Against a backdrop of stalled tourism, the current account balance was affected: although the goods balance remained in positive territory - indeed even increased - during 2020, due to a drop in imports (-13.5% year-on-year) that more than offset that of exports (-6.6%), the balance of services and primary/secondary income entered sharply into negative territory, as shown in the chart below. The overall effect on the current account balance was a fall of more than 50% compared to the previous year.

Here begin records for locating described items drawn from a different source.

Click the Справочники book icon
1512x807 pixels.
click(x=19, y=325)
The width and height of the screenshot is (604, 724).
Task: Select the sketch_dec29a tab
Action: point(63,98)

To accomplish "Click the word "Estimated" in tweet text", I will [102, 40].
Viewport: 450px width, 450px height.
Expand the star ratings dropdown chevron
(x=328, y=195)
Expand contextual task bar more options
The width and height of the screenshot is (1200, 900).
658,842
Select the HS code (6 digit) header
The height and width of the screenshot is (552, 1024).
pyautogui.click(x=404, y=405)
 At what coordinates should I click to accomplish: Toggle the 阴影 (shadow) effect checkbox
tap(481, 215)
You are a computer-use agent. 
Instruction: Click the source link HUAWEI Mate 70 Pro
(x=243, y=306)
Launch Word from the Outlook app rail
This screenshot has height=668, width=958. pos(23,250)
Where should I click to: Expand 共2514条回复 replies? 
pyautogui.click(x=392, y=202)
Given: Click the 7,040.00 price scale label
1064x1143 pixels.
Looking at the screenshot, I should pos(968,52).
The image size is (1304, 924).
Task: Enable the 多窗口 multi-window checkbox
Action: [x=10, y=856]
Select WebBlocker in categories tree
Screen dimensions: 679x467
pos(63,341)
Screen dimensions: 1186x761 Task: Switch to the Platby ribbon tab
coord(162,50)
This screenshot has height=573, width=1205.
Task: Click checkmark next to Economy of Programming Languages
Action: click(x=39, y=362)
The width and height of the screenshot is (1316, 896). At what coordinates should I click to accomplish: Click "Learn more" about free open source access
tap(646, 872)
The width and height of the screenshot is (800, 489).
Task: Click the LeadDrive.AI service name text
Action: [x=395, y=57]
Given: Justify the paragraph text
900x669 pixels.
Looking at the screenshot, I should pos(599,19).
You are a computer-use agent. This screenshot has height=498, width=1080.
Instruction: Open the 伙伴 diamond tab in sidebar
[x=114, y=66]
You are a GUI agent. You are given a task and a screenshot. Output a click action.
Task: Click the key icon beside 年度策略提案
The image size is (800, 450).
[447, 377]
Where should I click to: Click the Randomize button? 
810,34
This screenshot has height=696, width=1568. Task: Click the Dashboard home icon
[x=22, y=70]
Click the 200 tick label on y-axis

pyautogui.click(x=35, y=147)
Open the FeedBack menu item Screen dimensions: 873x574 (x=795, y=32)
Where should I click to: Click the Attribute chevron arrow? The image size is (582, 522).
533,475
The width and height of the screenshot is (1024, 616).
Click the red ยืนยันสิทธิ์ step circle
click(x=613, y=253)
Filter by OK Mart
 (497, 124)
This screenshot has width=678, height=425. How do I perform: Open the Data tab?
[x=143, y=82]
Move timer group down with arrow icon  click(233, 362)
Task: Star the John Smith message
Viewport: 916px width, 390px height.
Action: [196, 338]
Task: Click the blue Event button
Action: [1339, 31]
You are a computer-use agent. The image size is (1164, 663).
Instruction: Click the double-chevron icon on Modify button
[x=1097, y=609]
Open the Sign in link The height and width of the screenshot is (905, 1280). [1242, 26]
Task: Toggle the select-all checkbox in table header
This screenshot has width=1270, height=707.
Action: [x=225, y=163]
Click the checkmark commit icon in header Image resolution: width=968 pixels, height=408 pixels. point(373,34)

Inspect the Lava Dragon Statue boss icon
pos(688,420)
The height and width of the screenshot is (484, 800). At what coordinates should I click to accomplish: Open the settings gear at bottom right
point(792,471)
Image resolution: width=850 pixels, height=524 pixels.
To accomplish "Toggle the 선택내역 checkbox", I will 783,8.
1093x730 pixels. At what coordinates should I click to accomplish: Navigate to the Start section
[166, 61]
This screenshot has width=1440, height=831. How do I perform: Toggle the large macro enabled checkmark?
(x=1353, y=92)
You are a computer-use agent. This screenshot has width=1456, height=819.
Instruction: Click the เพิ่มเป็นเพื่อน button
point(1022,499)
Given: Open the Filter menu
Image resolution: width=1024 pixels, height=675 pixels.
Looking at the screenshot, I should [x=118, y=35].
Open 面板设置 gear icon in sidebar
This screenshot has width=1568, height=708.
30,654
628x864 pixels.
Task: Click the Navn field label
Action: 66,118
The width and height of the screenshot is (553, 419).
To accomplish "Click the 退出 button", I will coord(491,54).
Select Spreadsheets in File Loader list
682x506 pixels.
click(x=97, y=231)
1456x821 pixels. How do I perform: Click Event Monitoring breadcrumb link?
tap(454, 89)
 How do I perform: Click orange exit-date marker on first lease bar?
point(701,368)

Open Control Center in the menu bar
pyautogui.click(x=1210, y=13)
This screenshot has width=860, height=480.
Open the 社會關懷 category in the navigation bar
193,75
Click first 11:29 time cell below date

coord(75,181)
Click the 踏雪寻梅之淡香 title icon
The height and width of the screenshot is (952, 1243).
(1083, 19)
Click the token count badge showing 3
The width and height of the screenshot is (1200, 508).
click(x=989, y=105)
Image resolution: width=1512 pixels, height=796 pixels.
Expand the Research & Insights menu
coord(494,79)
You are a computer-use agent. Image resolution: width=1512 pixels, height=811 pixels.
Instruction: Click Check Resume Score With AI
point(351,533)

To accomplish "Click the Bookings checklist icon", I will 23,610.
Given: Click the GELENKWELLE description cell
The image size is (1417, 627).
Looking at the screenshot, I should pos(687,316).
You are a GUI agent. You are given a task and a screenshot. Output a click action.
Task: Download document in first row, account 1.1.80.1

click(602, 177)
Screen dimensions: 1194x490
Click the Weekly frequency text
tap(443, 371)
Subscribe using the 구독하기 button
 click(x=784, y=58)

Thailand: current account balance, goods and services

Although the fall in the current account balance in 2020 dented a historic source of support for the currency, the baht exchange rate has been relatively resilient. A phase of stability between summer and autumn was followed by a new phase of strengthening against the dollar in the last months of 2020. 2021 opened under the banner of stability, with some signs of weakening starting in February.
The currency has certainly benefited from the general phase of market appetite for risk, although the willingness of the central bank to avoid excessive appreciation - so as not to undermine the competitiveness of exports and tourism - is always present.

According to recent statements by the Bank of Thailand, the outlook for the country's economic recovery remains largely uncertain: it is linked, in the short term, to the second wave of Covid-19 infections, which has affected Thailand since late December but seems to be now under control. On a broader horizon, the recovery is dependent on the return of tourists (as reported by, the Thai Prime Minister has commissioned a study on the so-called "vaccination passports" for international tourists, to encourage the resumption of tourism), the effectiveness of the vaccination campaign (just started) and the continuation of fiscal support by the government.